British media personality, Piers Morgan, has predicted that Lionel Messi’s Argentina will lose to France on Sunday.
Argentina is facing Kylian Mbappe’s team on Sunday for the FIFA World Cup final in Qatar.
Taking to Twitter, Piers Morgan said: “PREDICTION: France will beat Argentina 3-1 to win the World Cup. Mbappe will score twice, Griezmann will be MoM and Messi will cry.”
His prediction didn’t sit well with a Nigerian Twitter commentator, Daniel Regha who called him out on it.
Regha said with or without winning the World Cup title, Messi remains the greatest of his generation & no player can lace his boots.
“Argentina winning or losing the 2022 World Cup is a probability cos France also plays a good game; But wishing Argentina will lose so u can mock Messi is very pathetic. Even without the World Cup trophy Messi remains the greatest of his generation & no player can lace his boots,” he said.
It is now or never for Lionel Messi. The Argentina superstar’s once-in-a-generation career will be defined — for many — by whether he leads his country to the World Cup title on Sunday.
Can he finally, at the age of 35, win soccer’s biggest prize to secure his place alongside Pelé and Diego Maradona in the pantheon of the game’s greatest ever players?
Standing in his way is France, the defending champion, and Kylian Mbappé, the player best positioned to take over from Messi and Cristiano Ronaldo as soccer’s marquee name.
That’s if he hasn’t already.
Mbappé also is standing on the cusp of history heading into the match at the 80,000-seat Lusail Stadium, a title decider that is filled with storylines.

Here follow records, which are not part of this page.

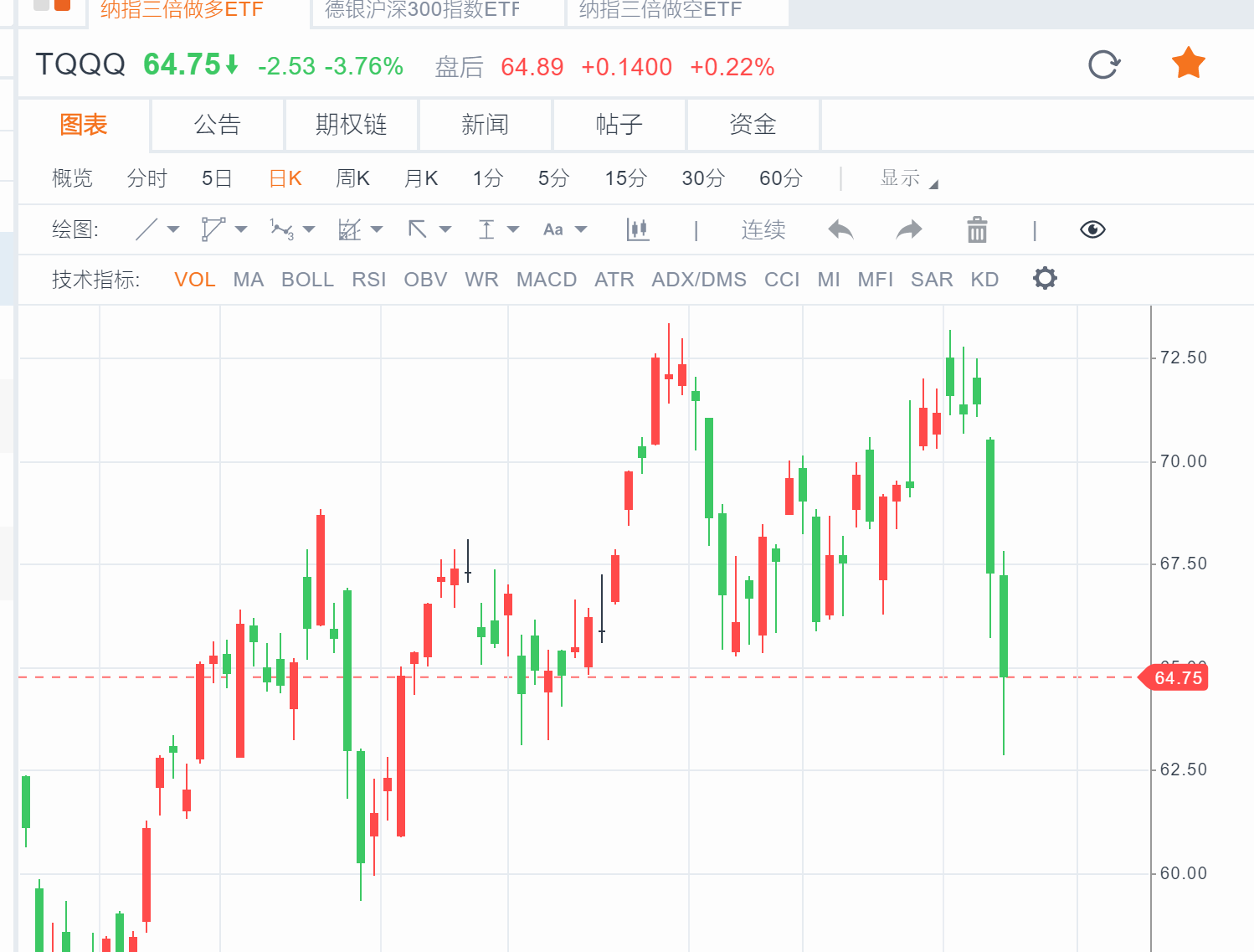Delete drawings with the trash icon
The image size is (1254, 952).
coord(977,229)
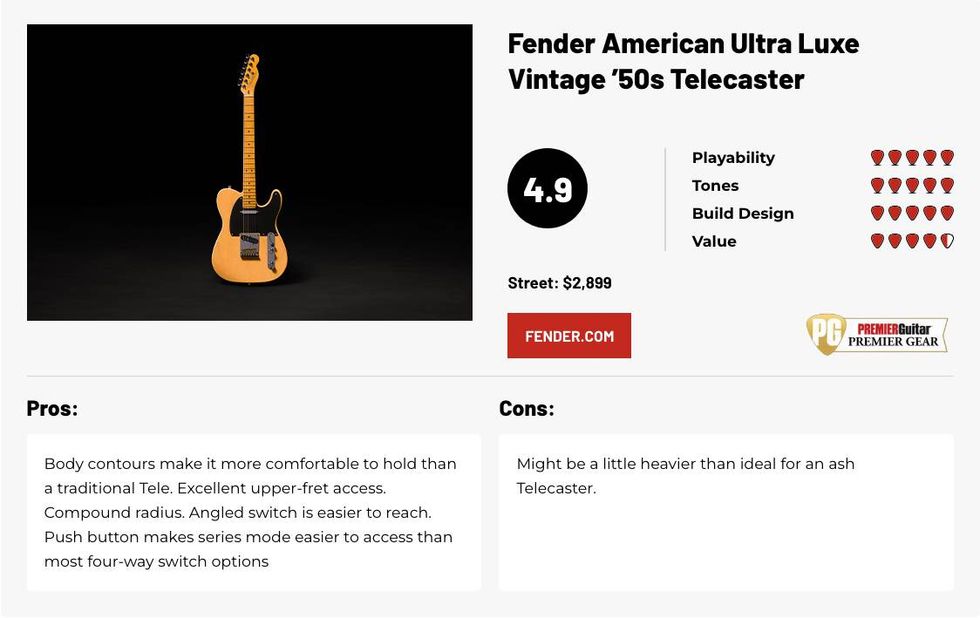Click the Tones rating label
Viewport: 980px width, 618px height.
click(x=715, y=186)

According to AFP, the 23-year-old France forward is looking to emulate Pelé by being a champion at his first two World Cups and set up the prospect of a third title, a feat only ever achieved by the Brazil great who has been hospitalized during this year’s tournament because of a respiratory infection.
Mbappé was 19 when he led France to its second World Cup title in 2018, becoming the youngest scorer in a final since a 17-year-old Pelé did so in 1958. While Pelé ended up being a peripheral figure in Brazil’s 1962 triumph — he didn’t play in the knockout stage because of injury — Mbappé has been France’s go-to player in the team’s bid to repeat the feat.
Indeed, Mbappé enters the final tied as the tournament’s leading scorer with five goals. The player alongside him? Messi, of course.